Regelmäßig problematisch ist dabei, dass Regulatorik sowohl vom Endkunden als auch von den Finanzintermediären als hinderlich und unangemessen empfunden wird. Das gilt insbesondere für die Anlageberatung. Dort ist der Finanzintermediär gesetzlich verpflichtet, am Anfang diverse Informationen von seinem Kunden einzufordern, um ein Risikoprofil zu erstellen, und dessen Kenntnisse und Erfahrungen in Bezug auf Geschäfte mit bestimmten Arten von Finanzinstrumenten zu erfragen.

Von vielen Privatanlegern, aber auch Vertretern der Finanzintermediäre wird der sinnvolle Beitrag von Regulatorik in diesem Zusammenhang kritisch hinterfragt. Dabei hilft  sie nicht nur dabei, für den Privatkunden ein qualitativ hochwertiges Produkt anzubieten.

Vielmehr fördert die konsequente Implementierung der Know-Your-Customer-Prinzipien in Verbindung mit einem umfassenden Risiko-Profiling eine professionelle und hochqualitative Beratung. Denn je besser ein Berater die Bedürfnisse und Risikobereitschaft seiner Kunden kennt, desto besser ist die gesamte Beratung – dank Geldwäsche- und WpHG-Anforderungen.

Bis zum Geschäftsverbot

Die Risiken beim Verstoß gegen diese Compliance-Regeln sollten nicht als gering eingeschätzt werden. So drohen bei einem Bekanntwerden unsauberer Geschäftspraktiken nicht nur empfindliche Geld-, unter Umständen sogar Haftstrafen und ein Lizenzverlust, was praktisch einem Geschäftsverbot gleichkommt.

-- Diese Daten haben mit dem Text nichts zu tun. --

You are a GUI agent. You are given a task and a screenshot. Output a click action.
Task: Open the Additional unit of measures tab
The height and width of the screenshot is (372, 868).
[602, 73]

Ungleich nachhaltiger wirkt sich häufig gerade bei vermeintlich geringen Regelverstößen der Reputationsschaden aus. Er mündet nachgelagert vielfach in einen Vertrauensschaden und führt zu Kundenverlusten.

Den Überblick behalten

Allerdings haben gerade kleinere Finanzintermediäre auch deshalb Schwierigkeiten die Bedeutung von Regulatorik abzuschätzen, weil sie viele Regeln, die ständig aktualisiert und angepasst werden oder neu hinzukommen, zum Teil noch gar nicht kennen oder im Hinblick auf die individuelle Umsetzung unsicher sind.

Das gilt zum Beispiel für die Vorgaben durch das seit 2014 geltende Fatca-Abkommen (Foreign Account Tax Compliance Act) zwischen den deutschen und US-amerikanischen Steuerbehörden. Demnach sind – vereinfacht gesagt – alle depot- und kontenführenden Stellen verpflichtet, bei ihren Kunden zu prüfen, ob deren Konto beziehungsweise die Kontodaten den US-Finanzbehörden zu melden sind.

Führt ein deutsches Finanzinstitut ein meldepflichtiges Konto, ist es verpflichtet, sich bei der US-Bundessteuerbehörde zu registrieren und eine Internationale Identifikationsnummer (GIIN) zu beantragen. Dies gilt selbst für kleinere Finanzinstitute mit lediglich lokalem Kundenstamm, wenn sie meldepflichtige Konten im Sinne des Abkommens führen.